Texans take Topo Chico, that bright, dry and bracingly effervescent mineral water from Mexico that's been around since the 1800s, largely for granted.
It's a staple at stores all over the Lone Star State. You can buy it cheap in gas stations in the middle of the desert in, say, Arizona. In recent years, baristas and mixologists throughout that lucky part of the country have come to discover just how well the relatively simple water with the distinctive, mineral taste—pairs with, well, everything. The rest of the country? Too often out of luck, for the most part.
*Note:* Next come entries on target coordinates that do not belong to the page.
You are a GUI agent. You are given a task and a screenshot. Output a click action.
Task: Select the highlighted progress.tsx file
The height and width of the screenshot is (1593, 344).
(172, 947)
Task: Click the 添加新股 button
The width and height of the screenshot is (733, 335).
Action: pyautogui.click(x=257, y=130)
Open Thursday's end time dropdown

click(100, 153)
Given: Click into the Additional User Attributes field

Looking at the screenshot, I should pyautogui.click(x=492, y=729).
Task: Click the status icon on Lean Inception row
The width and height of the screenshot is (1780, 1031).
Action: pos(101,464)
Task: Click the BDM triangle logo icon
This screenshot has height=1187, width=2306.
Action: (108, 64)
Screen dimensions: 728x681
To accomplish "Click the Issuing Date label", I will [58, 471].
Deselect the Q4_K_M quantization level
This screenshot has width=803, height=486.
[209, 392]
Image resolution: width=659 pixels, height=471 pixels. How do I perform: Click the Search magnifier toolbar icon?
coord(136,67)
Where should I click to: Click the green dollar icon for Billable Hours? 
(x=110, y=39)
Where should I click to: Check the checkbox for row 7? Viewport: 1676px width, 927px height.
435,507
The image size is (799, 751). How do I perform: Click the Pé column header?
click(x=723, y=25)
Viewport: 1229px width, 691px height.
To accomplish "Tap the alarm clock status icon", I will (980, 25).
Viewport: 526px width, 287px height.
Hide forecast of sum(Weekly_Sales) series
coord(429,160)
E-commerce to the rescue! There's a poorly-kept secret that those Topo Chico fanatics unfortunate enough to find themselves living far from the Mexican company's spiritual home (at the base of an iconic mountain near Monterrey) are slowly wising up to. You can order it from Walmart. And it's really easy.
Well, not just Walmart—Amazon Fresh, sites like Jet.com, even that other great Texas favorite, the H-E-B supermarket chain, will in most cases ship the water straight to you. Across the board, the prices aren't too out of line with what you'll see in nicer supermarkets within the main distribution network. Walmart, however, typically has the best selection and the best deal on shipping: It's free when you schedule an in-store pickup, or when you spend above $35.
Spending that much on Topo Chico will surely keep you stocked up for a while—a 1.5 liter bottle costs $2.68 before tax at Walmart; H-E-B charges just $1.59, but the addition of a rather significant shipping charge makes Walmart a better value for repeat use. (You can, however, get free shipping on your first H-E-B order up to a value of $25, which would about cover the cost of shipping to, say, New York.) Both retailers offer a good range of sizes (even a couple of flavors) and a choice of glass or plastic. Amazon Fresh, on the other hand, sticks to the classic format—the 12 oz. glass bottle, sold for $1.49 each.
What to do with all that water, when it arrives? Top bartenders in Texas—Alba Huerta at Julep, in Houston, for example—are known to work Topo Chico, named for the mountain near Monterrey that looks down on the springs where the water comes from, into cocktails, while coffee drinkers in Austin will see it offered as a water back, alongside their morning espresso. Or, you know, you could also just drink it. (The best pairing of all, really, is a very hot day.)